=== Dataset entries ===
___
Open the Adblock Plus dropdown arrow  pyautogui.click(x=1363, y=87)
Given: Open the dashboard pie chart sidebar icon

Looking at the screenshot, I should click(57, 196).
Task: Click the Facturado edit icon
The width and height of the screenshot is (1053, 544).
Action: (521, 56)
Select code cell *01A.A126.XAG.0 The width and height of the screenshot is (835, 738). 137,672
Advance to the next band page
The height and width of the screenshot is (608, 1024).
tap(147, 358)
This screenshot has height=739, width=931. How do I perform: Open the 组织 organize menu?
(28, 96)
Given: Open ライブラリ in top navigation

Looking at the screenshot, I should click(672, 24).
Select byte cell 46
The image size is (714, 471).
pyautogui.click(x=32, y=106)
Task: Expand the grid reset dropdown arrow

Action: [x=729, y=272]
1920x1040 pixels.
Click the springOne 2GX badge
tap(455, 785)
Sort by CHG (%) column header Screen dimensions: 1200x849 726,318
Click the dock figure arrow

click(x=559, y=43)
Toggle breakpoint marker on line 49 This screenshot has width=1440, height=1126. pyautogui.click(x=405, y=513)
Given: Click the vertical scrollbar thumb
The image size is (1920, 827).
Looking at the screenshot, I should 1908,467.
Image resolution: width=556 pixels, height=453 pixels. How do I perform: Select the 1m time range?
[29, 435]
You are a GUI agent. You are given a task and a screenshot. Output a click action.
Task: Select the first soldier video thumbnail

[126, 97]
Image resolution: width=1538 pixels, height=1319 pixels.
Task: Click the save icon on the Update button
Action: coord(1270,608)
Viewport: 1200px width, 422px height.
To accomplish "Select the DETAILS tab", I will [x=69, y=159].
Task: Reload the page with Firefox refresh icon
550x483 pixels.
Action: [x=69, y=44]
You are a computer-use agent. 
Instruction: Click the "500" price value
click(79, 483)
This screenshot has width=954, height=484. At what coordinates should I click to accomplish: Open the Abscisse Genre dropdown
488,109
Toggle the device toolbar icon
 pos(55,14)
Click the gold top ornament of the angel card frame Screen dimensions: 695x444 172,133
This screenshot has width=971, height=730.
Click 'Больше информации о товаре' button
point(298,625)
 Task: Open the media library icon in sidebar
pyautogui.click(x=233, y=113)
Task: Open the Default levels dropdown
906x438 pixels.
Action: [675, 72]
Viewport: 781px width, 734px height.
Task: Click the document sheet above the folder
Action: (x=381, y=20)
___
None of the records may be omitted; each is to be printed exactly.

Open the Adblock Plus dropdown arrow  pyautogui.click(x=1363, y=87)
Given: Open the dashboard pie chart sidebar icon

Looking at the screenshot, I should click(57, 196).
Task: Click the Facturado edit icon
The width and height of the screenshot is (1053, 544).
Action: (521, 56)
Select code cell *01A.A126.XAG.0 The width and height of the screenshot is (835, 738). 137,672
Advance to the next band page
The height and width of the screenshot is (608, 1024).
tap(147, 358)
This screenshot has height=739, width=931. How do I perform: Open the 组织 organize menu?
(28, 96)
Given: Open ライブラリ in top navigation

Looking at the screenshot, I should click(672, 24).
Select byte cell 46
The image size is (714, 471).
pyautogui.click(x=32, y=106)
Task: Expand the grid reset dropdown arrow

Action: [x=729, y=272]
1920x1040 pixels.
Click the springOne 2GX badge
tap(455, 785)
Sort by CHG (%) column header Screen dimensions: 1200x849 726,318
Click the dock figure arrow

click(x=559, y=43)
Toggle breakpoint marker on line 49 This screenshot has width=1440, height=1126. pyautogui.click(x=405, y=513)
Given: Click the vertical scrollbar thumb
The image size is (1920, 827).
Looking at the screenshot, I should 1908,467.
Image resolution: width=556 pixels, height=453 pixels. How do I perform: Select the 1m time range?
[29, 435]
You are a GUI agent. You are given a task and a screenshot. Output a click action.
Task: Select the first soldier video thumbnail

[126, 97]
Image resolution: width=1538 pixels, height=1319 pixels.
Task: Click the save icon on the Update button
Action: coord(1270,608)
Viewport: 1200px width, 422px height.
To accomplish "Select the DETAILS tab", I will [x=69, y=159].
Task: Reload the page with Firefox refresh icon
550x483 pixels.
Action: [x=69, y=44]
You are a computer-use agent. 
Instruction: Click the "500" price value
click(79, 483)
This screenshot has width=954, height=484. At what coordinates should I click to accomplish: Open the Abscisse Genre dropdown
488,109
Toggle the device toolbar icon
 pos(55,14)
Click the gold top ornament of the angel card frame Screen dimensions: 695x444 172,133
This screenshot has width=971, height=730.
Click 'Больше информации о товаре' button
point(298,625)
 Task: Open the media library icon in sidebar
pyautogui.click(x=233, y=113)
Task: Open the Default levels dropdown
906x438 pixels.
Action: [675, 72]
Viewport: 781px width, 734px height.
Task: Click the document sheet above the folder
Action: (x=381, y=20)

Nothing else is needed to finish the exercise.